■ Excerpted text

%%

What You Need To Know About The Pirates
As the Cubs head to Pittsburgh to start their first road trip of the season, I thought I'd take a few minutes to tell you what you need to know about this NL Central rival.
When their fans close their eyes at night, they see Sid Bream in their nightmares.
My buddy Mark might want to avert his eyes for the next few paragraphs. In the early '90s, the Pirates were the class of the NL East. They won three staight division titles from 1990-1992 behind an exciting core of young players which included Bobby Bonilla, Andy Van Slyke, Doug Drabek, Jay Bell, John Smiley, and Barry Bonds, who won his first two MVP awards in 1990 and 1992.
Despite their dominance in the East (they won the division by an average margin of 9 games during those three years), they lost to the NL West champs each time. The 1992 NLCS was especially heartbreaking; down two games to none, the Pirates won three of the next four. Tim Wakefield, called up from the minors at the end of July, threw complete games in games three and six, besting Tom Glavine each time.

%%

■ What is asked
1. Summarize the Pirates article in two sentences.
2. Reproduce the section of the Pirates article that opens with the words containing "My buddy Mark" and closes with "1990 and 1992.".
3. Answer these questions from the Pirates article:
(a) To which city are the Cubs heading to start their first road trip of the season?
(b) In which years did Barry Bonds win his first two MVP awards?
(c) Which pitcher threw complete games in games three and six of the 1992 NLCS?
Rely only on the Pirates article.

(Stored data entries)
%%

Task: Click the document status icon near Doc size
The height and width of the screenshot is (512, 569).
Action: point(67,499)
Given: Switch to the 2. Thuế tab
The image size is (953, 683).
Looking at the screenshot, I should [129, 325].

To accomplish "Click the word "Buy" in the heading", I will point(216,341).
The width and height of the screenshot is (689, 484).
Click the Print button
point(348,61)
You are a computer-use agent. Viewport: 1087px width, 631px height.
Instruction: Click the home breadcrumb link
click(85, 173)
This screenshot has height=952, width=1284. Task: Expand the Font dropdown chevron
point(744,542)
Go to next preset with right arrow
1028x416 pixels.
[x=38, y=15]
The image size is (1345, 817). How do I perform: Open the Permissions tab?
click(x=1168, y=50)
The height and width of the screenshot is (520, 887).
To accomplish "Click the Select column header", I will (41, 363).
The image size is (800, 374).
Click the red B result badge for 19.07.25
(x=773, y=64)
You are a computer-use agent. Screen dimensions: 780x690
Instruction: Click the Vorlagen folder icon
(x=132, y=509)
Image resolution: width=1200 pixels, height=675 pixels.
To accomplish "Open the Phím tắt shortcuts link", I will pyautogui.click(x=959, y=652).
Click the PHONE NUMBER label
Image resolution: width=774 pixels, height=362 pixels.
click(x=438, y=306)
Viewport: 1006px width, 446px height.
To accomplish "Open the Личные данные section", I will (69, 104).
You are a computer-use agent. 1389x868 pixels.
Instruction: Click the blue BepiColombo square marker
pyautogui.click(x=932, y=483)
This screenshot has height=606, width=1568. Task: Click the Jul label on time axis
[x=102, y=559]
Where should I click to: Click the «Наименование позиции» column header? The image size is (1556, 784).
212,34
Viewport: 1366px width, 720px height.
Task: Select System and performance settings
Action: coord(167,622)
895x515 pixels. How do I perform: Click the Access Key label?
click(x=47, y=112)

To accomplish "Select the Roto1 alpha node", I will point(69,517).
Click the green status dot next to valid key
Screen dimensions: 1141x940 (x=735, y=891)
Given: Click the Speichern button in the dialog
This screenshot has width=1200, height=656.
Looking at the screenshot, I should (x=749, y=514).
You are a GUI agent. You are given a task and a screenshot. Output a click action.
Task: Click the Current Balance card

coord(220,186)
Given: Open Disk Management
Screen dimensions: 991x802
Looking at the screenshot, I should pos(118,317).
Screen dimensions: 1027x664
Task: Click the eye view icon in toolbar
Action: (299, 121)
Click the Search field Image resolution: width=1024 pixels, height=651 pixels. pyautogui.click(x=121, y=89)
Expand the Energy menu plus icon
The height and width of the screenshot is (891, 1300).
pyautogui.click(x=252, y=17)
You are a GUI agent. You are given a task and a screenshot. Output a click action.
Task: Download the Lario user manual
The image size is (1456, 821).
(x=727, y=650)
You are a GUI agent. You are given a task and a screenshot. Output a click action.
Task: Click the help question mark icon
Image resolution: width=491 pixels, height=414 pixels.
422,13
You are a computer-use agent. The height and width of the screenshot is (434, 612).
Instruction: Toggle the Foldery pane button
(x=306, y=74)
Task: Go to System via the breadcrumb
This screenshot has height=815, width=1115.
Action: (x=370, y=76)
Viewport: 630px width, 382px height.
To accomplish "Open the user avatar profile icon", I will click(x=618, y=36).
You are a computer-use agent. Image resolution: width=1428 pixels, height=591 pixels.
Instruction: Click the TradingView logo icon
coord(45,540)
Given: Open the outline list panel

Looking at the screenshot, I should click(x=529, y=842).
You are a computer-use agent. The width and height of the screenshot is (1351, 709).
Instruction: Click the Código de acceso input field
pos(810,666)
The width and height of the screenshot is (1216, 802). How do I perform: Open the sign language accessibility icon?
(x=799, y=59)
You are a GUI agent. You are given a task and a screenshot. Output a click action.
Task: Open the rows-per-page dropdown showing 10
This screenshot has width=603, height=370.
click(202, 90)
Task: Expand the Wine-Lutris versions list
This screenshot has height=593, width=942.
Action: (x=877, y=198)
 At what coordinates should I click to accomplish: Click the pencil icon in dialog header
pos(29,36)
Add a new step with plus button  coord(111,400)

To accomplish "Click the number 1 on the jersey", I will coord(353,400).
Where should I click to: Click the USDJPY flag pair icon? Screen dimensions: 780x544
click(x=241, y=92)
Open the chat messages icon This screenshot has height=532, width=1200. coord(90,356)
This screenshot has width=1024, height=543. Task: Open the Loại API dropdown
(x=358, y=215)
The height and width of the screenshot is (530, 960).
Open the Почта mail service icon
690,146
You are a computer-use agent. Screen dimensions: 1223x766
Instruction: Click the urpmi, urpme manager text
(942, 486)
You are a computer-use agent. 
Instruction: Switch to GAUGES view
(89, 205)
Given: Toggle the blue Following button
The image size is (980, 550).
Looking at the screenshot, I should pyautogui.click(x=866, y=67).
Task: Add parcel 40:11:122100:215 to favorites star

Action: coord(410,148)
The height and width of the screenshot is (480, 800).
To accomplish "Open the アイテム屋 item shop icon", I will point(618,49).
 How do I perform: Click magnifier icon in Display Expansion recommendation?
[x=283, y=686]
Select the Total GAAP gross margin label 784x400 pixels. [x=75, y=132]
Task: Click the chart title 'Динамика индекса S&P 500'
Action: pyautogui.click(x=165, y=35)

%%

■ Outputs for the tasks
1. From 1990 to 1992 the Pirates won three straight NL East titles behind a young core that included Barry Bonds, who won MVP awards in 1990 and 1992. Despite that dominance, they lost to the NL West champions each time, and the 1992 NLCS was especially heartbreaking.

2.
My buddy Mark might want to avert his eyes for the next few paragraphs. In the early '90s, the Pirates were the class of the NL East. They won three staight division titles from 1990-1992 behind an exciting core of young players which included Bobby Bonilla, Andy Van Slyke, Doug Drabek, Jay Bell, John Smiley, and Barry Bonds, who won his first two MVP awards in 1990 and 1992.

3.
(a) Pittsburgh
(b) 1990 and 1992
(c) Tim Wakefield